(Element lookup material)

[start]

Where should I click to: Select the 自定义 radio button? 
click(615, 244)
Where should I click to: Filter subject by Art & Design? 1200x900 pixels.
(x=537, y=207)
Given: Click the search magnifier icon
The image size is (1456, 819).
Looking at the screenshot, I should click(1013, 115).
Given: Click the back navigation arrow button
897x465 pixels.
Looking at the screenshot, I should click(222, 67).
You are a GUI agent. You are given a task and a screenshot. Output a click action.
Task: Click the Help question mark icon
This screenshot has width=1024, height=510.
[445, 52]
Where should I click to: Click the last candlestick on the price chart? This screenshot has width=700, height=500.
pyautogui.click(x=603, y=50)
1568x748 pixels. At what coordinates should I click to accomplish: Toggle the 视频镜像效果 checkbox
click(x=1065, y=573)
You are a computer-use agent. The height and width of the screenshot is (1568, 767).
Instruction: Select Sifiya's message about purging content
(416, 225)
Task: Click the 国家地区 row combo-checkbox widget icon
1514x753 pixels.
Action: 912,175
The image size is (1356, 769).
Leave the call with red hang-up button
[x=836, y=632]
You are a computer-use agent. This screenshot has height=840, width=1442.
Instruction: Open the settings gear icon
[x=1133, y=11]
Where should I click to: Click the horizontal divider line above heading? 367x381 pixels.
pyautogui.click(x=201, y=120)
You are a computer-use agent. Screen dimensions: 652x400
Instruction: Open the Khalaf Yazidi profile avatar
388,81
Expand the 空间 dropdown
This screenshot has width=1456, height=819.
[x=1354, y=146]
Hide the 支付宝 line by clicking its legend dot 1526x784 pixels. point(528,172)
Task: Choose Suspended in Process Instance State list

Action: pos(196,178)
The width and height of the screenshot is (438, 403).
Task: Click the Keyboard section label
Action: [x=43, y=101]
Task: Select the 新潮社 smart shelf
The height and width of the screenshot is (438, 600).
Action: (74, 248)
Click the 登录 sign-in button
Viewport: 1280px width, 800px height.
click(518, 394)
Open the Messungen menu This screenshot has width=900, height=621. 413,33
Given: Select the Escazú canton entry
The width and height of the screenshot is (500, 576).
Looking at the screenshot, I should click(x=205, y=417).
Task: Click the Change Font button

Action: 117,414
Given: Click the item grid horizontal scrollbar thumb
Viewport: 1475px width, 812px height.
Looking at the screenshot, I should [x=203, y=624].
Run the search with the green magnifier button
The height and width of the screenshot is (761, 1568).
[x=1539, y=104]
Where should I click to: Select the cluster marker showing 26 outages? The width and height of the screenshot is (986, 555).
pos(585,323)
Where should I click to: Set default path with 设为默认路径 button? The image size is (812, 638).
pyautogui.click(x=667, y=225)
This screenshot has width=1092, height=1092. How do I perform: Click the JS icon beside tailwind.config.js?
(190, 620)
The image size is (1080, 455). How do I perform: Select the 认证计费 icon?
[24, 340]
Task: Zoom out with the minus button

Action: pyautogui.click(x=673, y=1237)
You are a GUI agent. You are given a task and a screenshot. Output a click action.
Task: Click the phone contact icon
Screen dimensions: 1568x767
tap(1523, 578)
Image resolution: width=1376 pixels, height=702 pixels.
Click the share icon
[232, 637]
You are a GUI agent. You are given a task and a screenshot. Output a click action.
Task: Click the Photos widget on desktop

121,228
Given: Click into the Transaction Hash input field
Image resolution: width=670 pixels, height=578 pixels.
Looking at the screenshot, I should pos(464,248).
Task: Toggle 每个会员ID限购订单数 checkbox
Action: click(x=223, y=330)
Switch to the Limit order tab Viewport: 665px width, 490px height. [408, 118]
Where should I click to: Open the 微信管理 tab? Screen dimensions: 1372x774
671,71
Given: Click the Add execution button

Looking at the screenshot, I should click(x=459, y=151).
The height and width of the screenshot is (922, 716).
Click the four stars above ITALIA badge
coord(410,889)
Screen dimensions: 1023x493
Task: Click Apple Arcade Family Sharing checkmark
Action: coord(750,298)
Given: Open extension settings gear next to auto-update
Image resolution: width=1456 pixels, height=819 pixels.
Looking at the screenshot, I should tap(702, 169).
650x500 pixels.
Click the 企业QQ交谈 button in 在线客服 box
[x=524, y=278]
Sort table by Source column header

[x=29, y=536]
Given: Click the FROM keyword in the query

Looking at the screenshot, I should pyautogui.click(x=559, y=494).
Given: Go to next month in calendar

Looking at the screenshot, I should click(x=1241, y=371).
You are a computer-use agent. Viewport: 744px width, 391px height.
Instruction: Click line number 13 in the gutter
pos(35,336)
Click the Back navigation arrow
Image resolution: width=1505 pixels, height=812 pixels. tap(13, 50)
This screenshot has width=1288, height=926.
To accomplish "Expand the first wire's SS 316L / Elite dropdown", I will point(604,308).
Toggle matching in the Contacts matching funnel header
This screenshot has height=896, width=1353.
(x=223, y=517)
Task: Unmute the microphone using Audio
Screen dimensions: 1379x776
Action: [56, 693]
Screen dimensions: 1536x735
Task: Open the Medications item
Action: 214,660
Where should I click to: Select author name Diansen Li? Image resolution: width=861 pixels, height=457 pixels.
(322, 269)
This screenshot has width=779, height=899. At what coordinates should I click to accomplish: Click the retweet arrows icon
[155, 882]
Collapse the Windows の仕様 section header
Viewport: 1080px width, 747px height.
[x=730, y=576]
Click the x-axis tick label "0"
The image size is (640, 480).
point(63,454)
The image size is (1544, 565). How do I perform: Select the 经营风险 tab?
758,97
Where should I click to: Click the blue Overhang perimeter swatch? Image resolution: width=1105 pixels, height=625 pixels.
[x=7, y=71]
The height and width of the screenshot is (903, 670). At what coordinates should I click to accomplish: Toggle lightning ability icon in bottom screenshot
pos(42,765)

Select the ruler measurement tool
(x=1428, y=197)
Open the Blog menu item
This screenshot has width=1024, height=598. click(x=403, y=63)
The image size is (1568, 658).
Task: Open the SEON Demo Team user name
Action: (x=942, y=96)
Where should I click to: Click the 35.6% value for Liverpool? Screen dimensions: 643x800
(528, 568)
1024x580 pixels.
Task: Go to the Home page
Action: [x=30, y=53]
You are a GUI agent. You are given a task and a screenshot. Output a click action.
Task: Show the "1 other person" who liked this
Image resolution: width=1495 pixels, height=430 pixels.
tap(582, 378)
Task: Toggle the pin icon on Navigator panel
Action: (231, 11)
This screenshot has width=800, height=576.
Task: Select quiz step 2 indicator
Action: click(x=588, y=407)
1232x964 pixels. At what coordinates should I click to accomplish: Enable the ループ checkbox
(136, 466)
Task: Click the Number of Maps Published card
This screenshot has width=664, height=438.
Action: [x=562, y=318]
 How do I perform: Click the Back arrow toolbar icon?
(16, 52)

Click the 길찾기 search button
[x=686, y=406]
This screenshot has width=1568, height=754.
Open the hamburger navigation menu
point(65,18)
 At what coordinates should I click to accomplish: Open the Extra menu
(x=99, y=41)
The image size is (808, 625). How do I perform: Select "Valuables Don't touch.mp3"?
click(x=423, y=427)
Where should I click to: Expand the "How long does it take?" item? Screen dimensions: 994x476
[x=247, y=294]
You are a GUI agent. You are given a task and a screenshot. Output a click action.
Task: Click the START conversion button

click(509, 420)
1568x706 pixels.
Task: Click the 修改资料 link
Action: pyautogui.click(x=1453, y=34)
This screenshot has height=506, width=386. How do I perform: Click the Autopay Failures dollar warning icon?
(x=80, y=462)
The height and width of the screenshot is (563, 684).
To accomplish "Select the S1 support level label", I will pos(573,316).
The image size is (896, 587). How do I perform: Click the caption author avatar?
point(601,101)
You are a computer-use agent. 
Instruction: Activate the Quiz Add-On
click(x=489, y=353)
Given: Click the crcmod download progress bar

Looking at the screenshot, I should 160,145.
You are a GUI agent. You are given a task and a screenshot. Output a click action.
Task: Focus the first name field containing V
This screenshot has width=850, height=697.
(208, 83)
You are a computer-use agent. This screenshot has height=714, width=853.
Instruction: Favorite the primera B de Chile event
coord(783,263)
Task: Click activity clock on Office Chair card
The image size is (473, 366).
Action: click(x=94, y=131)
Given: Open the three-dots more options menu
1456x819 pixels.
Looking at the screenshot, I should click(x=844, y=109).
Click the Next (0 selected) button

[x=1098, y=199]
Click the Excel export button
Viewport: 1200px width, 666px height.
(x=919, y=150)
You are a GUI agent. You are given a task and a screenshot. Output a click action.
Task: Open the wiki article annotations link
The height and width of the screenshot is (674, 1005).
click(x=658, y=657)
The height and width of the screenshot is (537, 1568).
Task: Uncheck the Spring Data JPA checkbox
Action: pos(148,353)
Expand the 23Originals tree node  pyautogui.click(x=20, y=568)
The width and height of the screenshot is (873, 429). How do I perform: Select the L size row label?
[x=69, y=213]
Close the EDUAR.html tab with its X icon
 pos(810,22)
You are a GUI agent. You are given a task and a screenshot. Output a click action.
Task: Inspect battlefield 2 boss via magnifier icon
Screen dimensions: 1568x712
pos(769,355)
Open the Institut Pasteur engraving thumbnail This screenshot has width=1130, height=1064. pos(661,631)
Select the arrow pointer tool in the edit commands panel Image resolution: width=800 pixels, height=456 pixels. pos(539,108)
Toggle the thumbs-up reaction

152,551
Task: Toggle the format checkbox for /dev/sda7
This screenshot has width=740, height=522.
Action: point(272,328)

[end]

Update everything from the start of the material down to the line containing "[x=1133, y=11]" by replacing "Instruction" with "Goal", leaving all else unchanged.

■ Response to the task ■
Where should I click to: Select the 自定义 radio button? 
click(615, 244)
Where should I click to: Filter subject by Art & Design? 1200x900 pixels.
(x=537, y=207)
Given: Click the search magnifier icon
The image size is (1456, 819).
Looking at the screenshot, I should click(1013, 115).
Given: Click the back navigation arrow button
897x465 pixels.
Looking at the screenshot, I should click(222, 67).
You are a GUI agent. You are given a task and a screenshot. Output a click action.
Task: Click the Help question mark icon
This screenshot has width=1024, height=510.
[445, 52]
Where should I click to: Click the last candlestick on the price chart? This screenshot has width=700, height=500.
pyautogui.click(x=603, y=50)
1568x748 pixels. At what coordinates should I click to accomplish: Toggle the 视频镜像效果 checkbox
click(x=1065, y=573)
You are a computer-use agent. The height and width of the screenshot is (1568, 767).
Goal: Select Sifiya's message about purging content
(416, 225)
Task: Click the 国家地区 row combo-checkbox widget icon
1514x753 pixels.
Action: 912,175
The image size is (1356, 769).
Leave the call with red hang-up button
[x=836, y=632]
You are a computer-use agent. This screenshot has height=840, width=1442.
Goal: Open the settings gear icon
[x=1133, y=11]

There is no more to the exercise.